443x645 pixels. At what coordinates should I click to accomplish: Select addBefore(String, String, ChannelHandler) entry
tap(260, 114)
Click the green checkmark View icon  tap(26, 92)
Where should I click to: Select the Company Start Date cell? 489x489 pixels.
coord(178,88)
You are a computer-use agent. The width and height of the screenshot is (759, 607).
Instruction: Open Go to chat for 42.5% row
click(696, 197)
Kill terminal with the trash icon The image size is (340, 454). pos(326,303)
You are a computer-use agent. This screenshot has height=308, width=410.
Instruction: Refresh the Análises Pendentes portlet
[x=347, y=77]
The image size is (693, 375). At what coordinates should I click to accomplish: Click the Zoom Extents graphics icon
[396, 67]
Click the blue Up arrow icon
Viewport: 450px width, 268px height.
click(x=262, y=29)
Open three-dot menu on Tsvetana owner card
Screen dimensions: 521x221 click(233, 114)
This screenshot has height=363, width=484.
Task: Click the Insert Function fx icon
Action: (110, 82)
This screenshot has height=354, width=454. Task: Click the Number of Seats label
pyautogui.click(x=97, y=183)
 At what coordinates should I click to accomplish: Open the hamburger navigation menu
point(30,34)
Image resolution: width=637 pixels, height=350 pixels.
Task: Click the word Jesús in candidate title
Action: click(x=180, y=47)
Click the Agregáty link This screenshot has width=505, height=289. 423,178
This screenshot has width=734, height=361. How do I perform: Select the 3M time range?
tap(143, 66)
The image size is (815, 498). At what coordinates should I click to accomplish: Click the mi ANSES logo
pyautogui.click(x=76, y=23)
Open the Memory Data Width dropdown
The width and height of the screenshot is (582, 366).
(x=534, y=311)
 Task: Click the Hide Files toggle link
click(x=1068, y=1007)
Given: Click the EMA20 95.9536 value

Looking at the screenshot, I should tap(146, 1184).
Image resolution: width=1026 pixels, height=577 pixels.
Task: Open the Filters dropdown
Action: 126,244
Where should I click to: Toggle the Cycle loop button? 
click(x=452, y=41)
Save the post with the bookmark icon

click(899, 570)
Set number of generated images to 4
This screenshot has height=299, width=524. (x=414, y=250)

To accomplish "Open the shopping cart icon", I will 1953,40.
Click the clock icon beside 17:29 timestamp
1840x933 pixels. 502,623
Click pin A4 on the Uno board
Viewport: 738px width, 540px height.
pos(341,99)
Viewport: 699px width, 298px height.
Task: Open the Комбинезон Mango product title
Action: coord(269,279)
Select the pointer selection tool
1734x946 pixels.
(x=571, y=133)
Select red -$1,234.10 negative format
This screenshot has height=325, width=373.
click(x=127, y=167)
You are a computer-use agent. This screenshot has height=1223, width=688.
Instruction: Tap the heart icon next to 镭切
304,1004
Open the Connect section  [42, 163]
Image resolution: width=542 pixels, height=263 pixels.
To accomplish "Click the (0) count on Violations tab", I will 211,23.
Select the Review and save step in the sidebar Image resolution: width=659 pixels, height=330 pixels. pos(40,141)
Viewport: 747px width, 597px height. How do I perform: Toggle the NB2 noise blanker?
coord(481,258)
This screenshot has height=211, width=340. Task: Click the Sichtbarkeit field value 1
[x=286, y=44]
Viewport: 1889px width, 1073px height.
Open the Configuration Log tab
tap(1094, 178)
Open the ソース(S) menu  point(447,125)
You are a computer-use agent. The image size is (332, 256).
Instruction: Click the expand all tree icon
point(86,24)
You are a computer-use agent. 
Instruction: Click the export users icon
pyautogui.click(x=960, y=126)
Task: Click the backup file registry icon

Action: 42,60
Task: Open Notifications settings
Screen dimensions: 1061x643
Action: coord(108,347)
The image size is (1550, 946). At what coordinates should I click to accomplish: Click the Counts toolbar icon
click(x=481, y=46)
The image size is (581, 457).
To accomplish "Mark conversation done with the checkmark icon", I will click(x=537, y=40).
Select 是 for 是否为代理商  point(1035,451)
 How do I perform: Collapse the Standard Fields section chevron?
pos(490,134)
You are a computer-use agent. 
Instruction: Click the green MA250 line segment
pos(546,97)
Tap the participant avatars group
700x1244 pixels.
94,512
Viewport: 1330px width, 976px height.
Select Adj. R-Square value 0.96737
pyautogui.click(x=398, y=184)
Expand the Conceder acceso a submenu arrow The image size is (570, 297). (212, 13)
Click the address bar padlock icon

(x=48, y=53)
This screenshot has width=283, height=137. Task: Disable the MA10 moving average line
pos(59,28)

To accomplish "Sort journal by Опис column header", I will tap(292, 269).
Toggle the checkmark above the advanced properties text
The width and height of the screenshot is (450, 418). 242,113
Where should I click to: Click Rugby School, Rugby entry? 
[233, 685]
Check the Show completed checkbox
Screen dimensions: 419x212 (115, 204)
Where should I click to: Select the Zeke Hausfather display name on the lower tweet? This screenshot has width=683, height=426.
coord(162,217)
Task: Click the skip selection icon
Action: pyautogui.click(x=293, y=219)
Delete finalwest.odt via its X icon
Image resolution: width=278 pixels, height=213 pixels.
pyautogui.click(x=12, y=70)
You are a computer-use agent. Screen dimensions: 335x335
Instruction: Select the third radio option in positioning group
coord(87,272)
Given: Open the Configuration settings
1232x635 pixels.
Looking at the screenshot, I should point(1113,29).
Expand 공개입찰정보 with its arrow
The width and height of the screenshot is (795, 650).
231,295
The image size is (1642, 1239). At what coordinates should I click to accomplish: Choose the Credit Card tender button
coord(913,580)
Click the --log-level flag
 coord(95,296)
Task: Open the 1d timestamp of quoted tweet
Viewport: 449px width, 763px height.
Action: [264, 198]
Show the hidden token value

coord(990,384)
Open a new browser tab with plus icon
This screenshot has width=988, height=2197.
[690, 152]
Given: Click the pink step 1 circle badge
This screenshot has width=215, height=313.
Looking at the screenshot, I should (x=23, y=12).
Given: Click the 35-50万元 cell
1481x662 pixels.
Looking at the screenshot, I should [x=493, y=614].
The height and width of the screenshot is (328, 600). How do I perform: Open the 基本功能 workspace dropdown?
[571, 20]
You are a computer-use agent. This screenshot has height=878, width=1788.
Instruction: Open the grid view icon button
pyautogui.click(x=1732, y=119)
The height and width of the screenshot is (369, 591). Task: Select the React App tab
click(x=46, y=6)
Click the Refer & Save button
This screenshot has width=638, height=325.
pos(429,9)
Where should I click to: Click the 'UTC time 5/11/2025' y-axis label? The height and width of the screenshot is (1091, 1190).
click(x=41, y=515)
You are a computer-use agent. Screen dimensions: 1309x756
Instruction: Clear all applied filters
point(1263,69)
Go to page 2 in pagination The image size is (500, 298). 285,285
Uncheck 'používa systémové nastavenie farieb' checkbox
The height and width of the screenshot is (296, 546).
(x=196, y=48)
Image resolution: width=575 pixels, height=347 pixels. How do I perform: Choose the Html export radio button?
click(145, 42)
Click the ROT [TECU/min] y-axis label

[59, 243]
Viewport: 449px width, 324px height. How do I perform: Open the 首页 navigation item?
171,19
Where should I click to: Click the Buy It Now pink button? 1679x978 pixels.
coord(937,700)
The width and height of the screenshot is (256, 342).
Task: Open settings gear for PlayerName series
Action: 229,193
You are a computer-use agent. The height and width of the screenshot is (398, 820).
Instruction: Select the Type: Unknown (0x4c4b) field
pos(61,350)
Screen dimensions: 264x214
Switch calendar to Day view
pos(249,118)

********************

Task details: Give every line of the records above as a numbered list, leaving out the blank lines.

Correct result:
1. 443x645 pixels. At what coordinates should I click to accomplish: Select addBefore(String, String, ChannelHandler) entry
2. tap(260, 114)
3. Click the green checkmark View icon  tap(26, 92)
4. Where should I click to: Select the Company Start Date cell? 489x489 pixels.
5. coord(178,88)
6. You are a computer-use agent. The width and height of the screenshot is (759, 607).
7. Instruction: Open Go to chat for 42.5% row
8. click(696, 197)
9. Kill terminal with the trash icon The image size is (340, 454). pos(326,303)
10. You are a computer-use agent. This screenshot has height=308, width=410.
11. Instruction: Refresh the Análises Pendentes portlet
12. [x=347, y=77]
13. The image size is (693, 375). At what coordinates should I click to accomplish: Click the Zoom Extents graphics icon
14. [396, 67]
15. Click the blue Up arrow icon
16. Viewport: 450px width, 268px height.
17. click(x=262, y=29)
18. Open three-dot menu on Tsvetana owner card
19. Screen dimensions: 521x221 click(233, 114)
20. This screenshot has height=363, width=484.
21. Task: Click the Insert Function fx icon
22. Action: (110, 82)
23. This screenshot has height=354, width=454. Task: Click the Number of Seats label
24. pyautogui.click(x=97, y=183)
25.  At what coordinates should I click to accomplish: Open the hamburger navigation menu
26. point(30,34)
27. Image resolution: width=637 pixels, height=350 pixels.
28. Task: Click the word Jesús in candidate title
29. Action: click(x=180, y=47)
30. Click the Agregáty link This screenshot has width=505, height=289. 423,178
31. This screenshot has width=734, height=361. How do I perform: Select the 3M time range?
32. tap(143, 66)
33. The image size is (815, 498). At what coordinates should I click to accomplish: Click the mi ANSES logo
34. pyautogui.click(x=76, y=23)
35. Open the Memory Data Width dropdown
36. The width and height of the screenshot is (582, 366).
37. (x=534, y=311)
38.  Task: Click the Hide Files toggle link
39. click(x=1068, y=1007)
40. Given: Click the EMA20 95.9536 value
41. Looking at the screenshot, I should tap(146, 1184).
42. Image resolution: width=1026 pixels, height=577 pixels.
43. Task: Open the Filters dropdown
44. Action: 126,244
45. Where should I click to: Toggle the Cycle loop button? 
46. click(x=452, y=41)
47. Save the post with the bookmark icon
48. click(899, 570)
49. Set number of generated images to 4
50. This screenshot has height=299, width=524. (x=414, y=250)
51. To accomplish "Open the shopping cart icon", I will 1953,40.
52. Click the clock icon beside 17:29 timestamp
53. 1840x933 pixels. 502,623
54. Click pin A4 on the Uno board
55. Viewport: 738px width, 540px height.
56. pos(341,99)
57. Viewport: 699px width, 298px height.
58. Task: Open the Комбинезон Mango product title
59. Action: coord(269,279)
60. Select the pointer selection tool
61. 1734x946 pixels.
62. (x=571, y=133)
63. Select red -$1,234.10 negative format
64. This screenshot has height=325, width=373.
65. click(x=127, y=167)
66. You are a computer-use agent. This screenshot has height=1223, width=688.
67. Instruction: Tap the heart icon next to 镭切
68. 304,1004
69. Open the Connect section  [42, 163]
70. Image resolution: width=542 pixels, height=263 pixels.
71. To accomplish "Click the (0) count on Violations tab", I will 211,23.
72. Select the Review and save step in the sidebar Image resolution: width=659 pixels, height=330 pixels. pos(40,141)
73. Viewport: 747px width, 597px height. How do I perform: Toggle the NB2 noise blanker?
74. coord(481,258)
75. This screenshot has height=211, width=340. Task: Click the Sichtbarkeit field value 1
76. [x=286, y=44]
77. Viewport: 1889px width, 1073px height.
78. Open the Configuration Log tab
79. tap(1094, 178)
80. Open the ソース(S) menu  point(447,125)
81. You are a computer-use agent. The image size is (332, 256).
82. Instruction: Click the expand all tree icon
83. point(86,24)
84. You are a computer-use agent. 
85. Instruction: Click the export users icon
86. pyautogui.click(x=960, y=126)
87. Task: Click the backup file registry icon
88. Action: 42,60
89. Task: Open Notifications settings
90. Screen dimensions: 1061x643
91. Action: coord(108,347)
92. The image size is (1550, 946). At what coordinates should I click to accomplish: Click the Counts toolbar icon
93. click(x=481, y=46)
94. The image size is (581, 457).
95. To accomplish "Mark conversation done with the checkmark icon", I will click(x=537, y=40).
96. Select 是 for 是否为代理商  point(1035,451)
97.  How do I perform: Collapse the Standard Fields section chevron?
98. pos(490,134)
99. You are a computer-use agent. 
100. Instruction: Click the green MA250 line segment
101. pos(546,97)
102. Tap the participant avatars group
103. 700x1244 pixels.
104. 94,512
105. Viewport: 1330px width, 976px height.
106. Select Adj. R-Square value 0.96737
107. pyautogui.click(x=398, y=184)
108. Expand the Conceder acceso a submenu arrow The image size is (570, 297). (212, 13)
109. Click the address bar padlock icon
110. (x=48, y=53)
111. This screenshot has width=283, height=137. Task: Disable the MA10 moving average line
112. pos(59,28)
113. To accomplish "Sort journal by Опис column header", I will tap(292, 269).
114. Toggle the checkmark above the advanced properties text
115. The width and height of the screenshot is (450, 418). 242,113
116. Where should I click to: Click Rugby School, Rugby entry? 
117. [233, 685]
118. Check the Show completed checkbox
119. Screen dimensions: 419x212 (115, 204)
120. Where should I click to: Select the Zeke Hausfather display name on the lower tweet? This screenshot has width=683, height=426.
121. coord(162,217)
122. Task: Click the skip selection icon
123. Action: pyautogui.click(x=293, y=219)
124. Delete finalwest.odt via its X icon
125. Image resolution: width=278 pixels, height=213 pixels.
126. pyautogui.click(x=12, y=70)
127. You are a computer-use agent. Screen dimensions: 335x335
128. Instruction: Select the third radio option in positioning group
129. coord(87,272)
130. Given: Open the Configuration settings
131. 1232x635 pixels.
132. Looking at the screenshot, I should point(1113,29).
133. Expand 공개입찰정보 with its arrow
134. The width and height of the screenshot is (795, 650).
135. 231,295
136. The image size is (1642, 1239). At what coordinates should I click to accomplish: Choose the Credit Card tender button
137. coord(913,580)
138. Click the --log-level flag
139.  coord(95,296)
140. Task: Open the 1d timestamp of quoted tweet
141. Viewport: 449px width, 763px height.
142. Action: [264, 198]
143. Show the hidden token value
144. coord(990,384)
145. Open a new browser tab with plus icon
146. This screenshot has width=988, height=2197.
147. [690, 152]
148. Given: Click the pink step 1 circle badge
149. This screenshot has width=215, height=313.
150. Looking at the screenshot, I should (x=23, y=12).
151. Given: Click the 35-50万元 cell
152. 1481x662 pixels.
153. Looking at the screenshot, I should [x=493, y=614].
154. The height and width of the screenshot is (328, 600). How do I perform: Open the 基本功能 workspace dropdown?
155. [571, 20]
156. You are a computer-use agent. This screenshot has height=878, width=1788.
157. Instruction: Open the grid view icon button
158. pyautogui.click(x=1732, y=119)
159. The height and width of the screenshot is (369, 591). Task: Select the React App tab
160. click(x=46, y=6)
161. Click the Refer & Save button
162. This screenshot has width=638, height=325.
163. pos(429,9)
164. Where should I click to: Click the 'UTC time 5/11/2025' y-axis label? The height and width of the screenshot is (1091, 1190).
165. click(x=41, y=515)
166. You are a computer-use agent. Screen dimensions: 1309x756
167. Instruction: Clear all applied filters
168. point(1263,69)
169. Go to page 2 in pagination The image size is (500, 298). 285,285
170. Uncheck 'používa systémové nastavenie farieb' checkbox
171. The height and width of the screenshot is (296, 546).
172. (x=196, y=48)
173. Image resolution: width=575 pixels, height=347 pixels. How do I perform: Choose the Html export radio button?
174. click(145, 42)
175. Click the ROT [TECU/min] y-axis label
176. [59, 243]
177. Viewport: 449px width, 324px height. How do I perform: Open the 首页 navigation item?
178. 171,19
179. Where should I click to: Click the Buy It Now pink button? 1679x978 pixels.
180. coord(937,700)
181. The width and height of the screenshot is (256, 342).
182. Task: Open settings gear for PlayerName series
183. Action: 229,193
184. You are a computer-use agent. The height and width of the screenshot is (398, 820).
185. Instruction: Select the Type: Unknown (0x4c4b) field
186. pos(61,350)
187. Screen dimensions: 264x214
188. Switch calendar to Day view
189. pos(249,118)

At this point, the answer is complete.